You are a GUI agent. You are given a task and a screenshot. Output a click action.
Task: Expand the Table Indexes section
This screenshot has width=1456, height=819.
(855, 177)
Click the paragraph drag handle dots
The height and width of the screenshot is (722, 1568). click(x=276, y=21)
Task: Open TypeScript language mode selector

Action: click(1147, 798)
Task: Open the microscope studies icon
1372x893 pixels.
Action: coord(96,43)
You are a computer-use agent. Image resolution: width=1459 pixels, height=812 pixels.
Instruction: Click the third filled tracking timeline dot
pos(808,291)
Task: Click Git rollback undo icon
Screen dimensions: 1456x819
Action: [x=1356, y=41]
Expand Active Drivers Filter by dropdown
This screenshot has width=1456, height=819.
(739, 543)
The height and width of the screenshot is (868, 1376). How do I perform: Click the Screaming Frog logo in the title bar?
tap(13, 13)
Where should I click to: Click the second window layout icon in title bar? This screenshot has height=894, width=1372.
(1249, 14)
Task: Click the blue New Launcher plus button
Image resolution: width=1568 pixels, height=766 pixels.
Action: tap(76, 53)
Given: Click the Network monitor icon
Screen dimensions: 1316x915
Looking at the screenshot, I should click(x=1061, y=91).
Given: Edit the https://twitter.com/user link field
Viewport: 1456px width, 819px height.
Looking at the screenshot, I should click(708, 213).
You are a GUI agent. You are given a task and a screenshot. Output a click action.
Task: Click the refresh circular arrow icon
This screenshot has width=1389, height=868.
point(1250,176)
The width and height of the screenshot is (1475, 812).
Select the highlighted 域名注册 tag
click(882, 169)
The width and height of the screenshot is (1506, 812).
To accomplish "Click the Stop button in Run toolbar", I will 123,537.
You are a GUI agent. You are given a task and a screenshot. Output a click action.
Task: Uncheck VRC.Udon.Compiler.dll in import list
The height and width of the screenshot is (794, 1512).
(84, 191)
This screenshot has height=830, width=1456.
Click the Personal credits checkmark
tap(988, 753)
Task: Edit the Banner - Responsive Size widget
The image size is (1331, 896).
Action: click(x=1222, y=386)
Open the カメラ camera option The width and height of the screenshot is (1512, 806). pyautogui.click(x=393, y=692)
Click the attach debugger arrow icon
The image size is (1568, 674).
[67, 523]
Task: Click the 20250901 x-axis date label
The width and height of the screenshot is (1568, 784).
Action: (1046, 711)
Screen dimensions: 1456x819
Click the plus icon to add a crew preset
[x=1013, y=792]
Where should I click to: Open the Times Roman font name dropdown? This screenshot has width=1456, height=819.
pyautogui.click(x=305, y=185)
-------------------------
[Exercise goal]: The expected answer is an exact copy of the lines above, beginning at the line with "Task: Click the refresh circular arrow icon" and ending at the line with "This screenshot has height=830, width=1456.", with both ends in.

[Result for this exercise]:
Task: Click the refresh circular arrow icon
This screenshot has width=1389, height=868.
point(1250,176)
The width and height of the screenshot is (1475, 812).
Select the highlighted 域名注册 tag
click(882, 169)
The width and height of the screenshot is (1506, 812).
To accomplish "Click the Stop button in Run toolbar", I will 123,537.
You are a GUI agent. You are given a task and a screenshot. Output a click action.
Task: Uncheck VRC.Udon.Compiler.dll in import list
The height and width of the screenshot is (794, 1512).
(84, 191)
This screenshot has height=830, width=1456.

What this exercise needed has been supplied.